#### WORK REQUEST:
Every record is to be printed exactly as it appears.

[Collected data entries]
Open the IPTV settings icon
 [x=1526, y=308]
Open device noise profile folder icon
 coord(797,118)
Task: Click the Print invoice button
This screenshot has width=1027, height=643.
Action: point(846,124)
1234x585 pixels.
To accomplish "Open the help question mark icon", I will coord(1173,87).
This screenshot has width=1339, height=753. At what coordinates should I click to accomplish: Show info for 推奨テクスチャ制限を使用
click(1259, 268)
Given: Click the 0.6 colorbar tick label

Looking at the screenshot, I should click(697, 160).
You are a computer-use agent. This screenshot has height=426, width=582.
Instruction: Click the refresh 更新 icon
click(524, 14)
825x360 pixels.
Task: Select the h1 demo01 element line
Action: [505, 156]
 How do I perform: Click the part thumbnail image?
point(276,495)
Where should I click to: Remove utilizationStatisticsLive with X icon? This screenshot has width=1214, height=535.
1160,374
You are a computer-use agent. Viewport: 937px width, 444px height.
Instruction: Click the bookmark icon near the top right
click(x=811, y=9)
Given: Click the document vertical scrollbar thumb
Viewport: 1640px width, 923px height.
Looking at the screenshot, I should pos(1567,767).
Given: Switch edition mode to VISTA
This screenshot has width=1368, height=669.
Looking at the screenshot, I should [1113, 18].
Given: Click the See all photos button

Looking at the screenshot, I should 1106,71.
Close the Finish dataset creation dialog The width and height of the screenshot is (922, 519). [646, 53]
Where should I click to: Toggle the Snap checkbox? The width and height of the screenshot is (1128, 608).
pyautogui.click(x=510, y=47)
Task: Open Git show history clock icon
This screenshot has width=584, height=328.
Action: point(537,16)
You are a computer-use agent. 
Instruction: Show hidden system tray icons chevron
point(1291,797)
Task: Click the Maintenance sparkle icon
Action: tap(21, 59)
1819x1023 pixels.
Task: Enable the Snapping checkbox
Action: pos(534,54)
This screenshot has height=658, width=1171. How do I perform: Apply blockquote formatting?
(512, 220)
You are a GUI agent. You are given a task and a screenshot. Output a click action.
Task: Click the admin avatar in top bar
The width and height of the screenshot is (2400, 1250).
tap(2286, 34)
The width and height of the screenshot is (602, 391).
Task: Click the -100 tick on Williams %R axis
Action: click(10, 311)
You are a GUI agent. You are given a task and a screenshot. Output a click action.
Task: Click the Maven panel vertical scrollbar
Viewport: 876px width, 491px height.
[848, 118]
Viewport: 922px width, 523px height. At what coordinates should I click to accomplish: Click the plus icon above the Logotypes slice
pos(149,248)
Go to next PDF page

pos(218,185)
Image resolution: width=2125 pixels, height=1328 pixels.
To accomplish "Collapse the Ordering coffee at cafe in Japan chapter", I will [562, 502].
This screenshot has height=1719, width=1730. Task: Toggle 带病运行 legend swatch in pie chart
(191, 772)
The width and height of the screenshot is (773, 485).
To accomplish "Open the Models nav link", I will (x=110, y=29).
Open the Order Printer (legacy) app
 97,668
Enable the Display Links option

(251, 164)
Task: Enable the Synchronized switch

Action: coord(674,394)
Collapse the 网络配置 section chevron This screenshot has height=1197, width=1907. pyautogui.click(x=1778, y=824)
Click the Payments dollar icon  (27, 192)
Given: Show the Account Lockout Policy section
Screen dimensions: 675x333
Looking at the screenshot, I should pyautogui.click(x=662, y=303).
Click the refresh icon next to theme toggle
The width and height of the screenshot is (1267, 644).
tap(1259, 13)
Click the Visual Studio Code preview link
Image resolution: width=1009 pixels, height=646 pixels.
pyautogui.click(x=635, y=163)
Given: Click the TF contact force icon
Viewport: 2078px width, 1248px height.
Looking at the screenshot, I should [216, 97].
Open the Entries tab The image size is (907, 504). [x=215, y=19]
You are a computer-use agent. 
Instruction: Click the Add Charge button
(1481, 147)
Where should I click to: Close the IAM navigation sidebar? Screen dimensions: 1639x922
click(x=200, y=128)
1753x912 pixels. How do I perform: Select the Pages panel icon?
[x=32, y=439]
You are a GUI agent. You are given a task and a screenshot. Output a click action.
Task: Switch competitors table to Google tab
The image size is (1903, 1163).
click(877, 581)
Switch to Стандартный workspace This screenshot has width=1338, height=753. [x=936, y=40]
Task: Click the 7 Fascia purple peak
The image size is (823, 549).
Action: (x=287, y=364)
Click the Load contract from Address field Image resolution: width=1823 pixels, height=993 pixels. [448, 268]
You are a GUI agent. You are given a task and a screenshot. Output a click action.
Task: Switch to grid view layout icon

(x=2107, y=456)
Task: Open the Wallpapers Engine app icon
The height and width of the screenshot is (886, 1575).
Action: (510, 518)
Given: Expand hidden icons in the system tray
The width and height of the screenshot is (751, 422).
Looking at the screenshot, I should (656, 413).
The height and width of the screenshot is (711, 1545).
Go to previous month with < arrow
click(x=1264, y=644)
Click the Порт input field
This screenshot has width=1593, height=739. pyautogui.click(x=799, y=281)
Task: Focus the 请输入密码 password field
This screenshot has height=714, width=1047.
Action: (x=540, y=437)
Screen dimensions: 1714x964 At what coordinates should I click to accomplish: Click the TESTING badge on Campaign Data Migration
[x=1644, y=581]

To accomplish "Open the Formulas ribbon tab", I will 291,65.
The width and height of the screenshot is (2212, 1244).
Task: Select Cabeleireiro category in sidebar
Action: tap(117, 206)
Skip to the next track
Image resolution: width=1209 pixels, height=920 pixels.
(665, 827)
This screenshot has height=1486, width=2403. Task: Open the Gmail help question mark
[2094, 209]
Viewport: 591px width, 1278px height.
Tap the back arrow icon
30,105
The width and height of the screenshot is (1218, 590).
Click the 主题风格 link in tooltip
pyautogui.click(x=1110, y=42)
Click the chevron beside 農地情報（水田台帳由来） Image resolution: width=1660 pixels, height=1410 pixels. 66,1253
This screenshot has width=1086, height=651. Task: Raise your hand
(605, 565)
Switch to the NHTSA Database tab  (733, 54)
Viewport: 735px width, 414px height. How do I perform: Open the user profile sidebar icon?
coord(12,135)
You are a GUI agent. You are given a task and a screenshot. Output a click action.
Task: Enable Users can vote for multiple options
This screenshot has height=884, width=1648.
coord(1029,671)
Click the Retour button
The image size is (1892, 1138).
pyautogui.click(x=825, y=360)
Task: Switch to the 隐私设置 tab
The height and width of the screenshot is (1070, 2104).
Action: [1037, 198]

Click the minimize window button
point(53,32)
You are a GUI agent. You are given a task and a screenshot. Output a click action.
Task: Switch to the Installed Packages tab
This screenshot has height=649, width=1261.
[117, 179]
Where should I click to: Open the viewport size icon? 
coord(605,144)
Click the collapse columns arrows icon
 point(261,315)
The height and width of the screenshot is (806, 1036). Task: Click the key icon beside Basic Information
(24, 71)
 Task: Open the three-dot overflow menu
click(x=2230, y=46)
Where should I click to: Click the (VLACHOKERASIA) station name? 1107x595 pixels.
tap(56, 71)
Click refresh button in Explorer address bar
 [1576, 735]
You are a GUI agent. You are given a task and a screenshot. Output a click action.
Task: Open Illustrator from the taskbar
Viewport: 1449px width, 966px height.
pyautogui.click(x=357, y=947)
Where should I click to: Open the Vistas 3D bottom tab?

#### TASK RESULT:
Open the IPTV settings icon
 [x=1526, y=308]
Open device noise profile folder icon
 coord(797,118)
Task: Click the Print invoice button
This screenshot has width=1027, height=643.
Action: point(846,124)
1234x585 pixels.
To accomplish "Open the help question mark icon", I will coord(1173,87).
This screenshot has width=1339, height=753. At what coordinates should I click to accomplish: Show info for 推奨テクスチャ制限を使用
click(1259, 268)
Given: Click the 0.6 colorbar tick label

Looking at the screenshot, I should click(697, 160).
You are a computer-use agent. This screenshot has height=426, width=582.
Instruction: Click the refresh 更新 icon
click(524, 14)
825x360 pixels.
Task: Select the h1 demo01 element line
Action: [505, 156]
 How do I perform: Click the part thumbnail image?
point(276,495)
Where should I click to: Remove utilizationStatisticsLive with X icon? This screenshot has width=1214, height=535.
1160,374
You are a computer-use agent. Viewport: 937px width, 444px height.
Instruction: Click the bookmark icon near the top right
click(x=811, y=9)
Given: Click the document vertical scrollbar thumb
Viewport: 1640px width, 923px height.
Looking at the screenshot, I should pos(1567,767).
Given: Switch edition mode to VISTA
This screenshot has width=1368, height=669.
Looking at the screenshot, I should [1113, 18].
Given: Click the See all photos button

Looking at the screenshot, I should 1106,71.
Close the Finish dataset creation dialog The width and height of the screenshot is (922, 519). [646, 53]
Where should I click to: Toggle the Snap checkbox? The width and height of the screenshot is (1128, 608).
pyautogui.click(x=510, y=47)
Task: Open Git show history clock icon
This screenshot has width=584, height=328.
Action: point(537,16)
You are a computer-use agent. 
Instruction: Show hidden system tray icons chevron
point(1291,797)
Task: Click the Maintenance sparkle icon
Action: tap(21, 59)
1819x1023 pixels.
Task: Enable the Snapping checkbox
Action: pos(534,54)
This screenshot has height=658, width=1171. How do I perform: Apply blockquote formatting?
(512, 220)
You are a GUI agent. You are given a task and a screenshot. Output a click action.
Task: Click the admin avatar in top bar
The width and height of the screenshot is (2400, 1250).
tap(2286, 34)
The width and height of the screenshot is (602, 391).
Task: Click the -100 tick on Williams %R axis
Action: click(10, 311)
You are a GUI agent. You are given a task and a screenshot. Output a click action.
Task: Click the Maven panel vertical scrollbar
Viewport: 876px width, 491px height.
[848, 118]
Viewport: 922px width, 523px height. At what coordinates should I click to accomplish: Click the plus icon above the Logotypes slice
pos(149,248)
Go to next PDF page

pos(218,185)
Image resolution: width=2125 pixels, height=1328 pixels.
To accomplish "Collapse the Ordering coffee at cafe in Japan chapter", I will [562, 502].
This screenshot has height=1719, width=1730. Task: Toggle 带病运行 legend swatch in pie chart
(191, 772)
The width and height of the screenshot is (773, 485).
To accomplish "Open the Models nav link", I will (x=110, y=29).
Open the Order Printer (legacy) app
 97,668
Enable the Display Links option

(251, 164)
Task: Enable the Synchronized switch

Action: coord(674,394)
Collapse the 网络配置 section chevron This screenshot has height=1197, width=1907. pyautogui.click(x=1778, y=824)
Click the Payments dollar icon  (27, 192)
Given: Show the Account Lockout Policy section
Screen dimensions: 675x333
Looking at the screenshot, I should pyautogui.click(x=662, y=303).
Click the refresh icon next to theme toggle
The width and height of the screenshot is (1267, 644).
tap(1259, 13)
Click the Visual Studio Code preview link
Image resolution: width=1009 pixels, height=646 pixels.
pyautogui.click(x=635, y=163)
Given: Click the TF contact force icon
Viewport: 2078px width, 1248px height.
Looking at the screenshot, I should [216, 97].
Open the Entries tab The image size is (907, 504). [x=215, y=19]
You are a computer-use agent. 
Instruction: Click the Add Charge button
(1481, 147)
Where should I click to: Close the IAM navigation sidebar? Screen dimensions: 1639x922
click(x=200, y=128)
1753x912 pixels. How do I perform: Select the Pages panel icon?
[x=32, y=439]
You are a GUI agent. You are given a task and a screenshot. Output a click action.
Task: Switch competitors table to Google tab
The image size is (1903, 1163).
click(877, 581)
Switch to Стандартный workspace This screenshot has width=1338, height=753. [x=936, y=40]
Task: Click the 7 Fascia purple peak
The image size is (823, 549).
Action: (x=287, y=364)
Click the Load contract from Address field Image resolution: width=1823 pixels, height=993 pixels. [448, 268]
You are a GUI agent. You are given a task and a screenshot. Output a click action.
Task: Switch to grid view layout icon

(x=2107, y=456)
Task: Open the Wallpapers Engine app icon
The height and width of the screenshot is (886, 1575).
Action: (510, 518)
Given: Expand hidden icons in the system tray
The width and height of the screenshot is (751, 422).
Looking at the screenshot, I should (656, 413).
The height and width of the screenshot is (711, 1545).
Go to previous month with < arrow
click(x=1264, y=644)
Click the Порт input field
This screenshot has width=1593, height=739. pyautogui.click(x=799, y=281)
Task: Focus the 请输入密码 password field
This screenshot has height=714, width=1047.
Action: (x=540, y=437)
Screen dimensions: 1714x964 At what coordinates should I click to accomplish: Click the TESTING badge on Campaign Data Migration
[x=1644, y=581]

To accomplish "Open the Formulas ribbon tab", I will 291,65.
The width and height of the screenshot is (2212, 1244).
Task: Select Cabeleireiro category in sidebar
Action: tap(117, 206)
Skip to the next track
Image resolution: width=1209 pixels, height=920 pixels.
(665, 827)
This screenshot has height=1486, width=2403. Task: Open the Gmail help question mark
[2094, 209]
Viewport: 591px width, 1278px height.
Tap the back arrow icon
30,105
The width and height of the screenshot is (1218, 590).
Click the 主题风格 link in tooltip
pyautogui.click(x=1110, y=42)
Click the chevron beside 農地情報（水田台帳由来） Image resolution: width=1660 pixels, height=1410 pixels. 66,1253
This screenshot has width=1086, height=651. Task: Raise your hand
(605, 565)
Switch to the NHTSA Database tab  (733, 54)
Viewport: 735px width, 414px height. How do I perform: Open the user profile sidebar icon?
coord(12,135)
You are a GUI agent. You are given a task and a screenshot. Output a click action.
Task: Enable Users can vote for multiple options
This screenshot has height=884, width=1648.
coord(1029,671)
Click the Retour button
The image size is (1892, 1138).
pyautogui.click(x=825, y=360)
Task: Switch to the 隐私设置 tab
The height and width of the screenshot is (1070, 2104).
Action: [1037, 198]

Click the minimize window button
point(53,32)
You are a GUI agent. You are given a task and a screenshot. Output a click action.
Task: Switch to the Installed Packages tab
This screenshot has height=649, width=1261.
[117, 179]
Where should I click to: Open the viewport size icon? 
coord(605,144)
Click the collapse columns arrows icon
 point(261,315)
The height and width of the screenshot is (806, 1036). Task: Click the key icon beside Basic Information
(24, 71)
 Task: Open the three-dot overflow menu
click(x=2230, y=46)
Where should I click to: Click the (VLACHOKERASIA) station name? 1107x595 pixels.
tap(56, 71)
Click refresh button in Explorer address bar
 [1576, 735]
You are a GUI agent. You are given a task and a screenshot. Output a click action.
Task: Open Illustrator from the taskbar
Viewport: 1449px width, 966px height.
pyautogui.click(x=357, y=947)
Where should I click to: Open the Vistas 3D bottom tab?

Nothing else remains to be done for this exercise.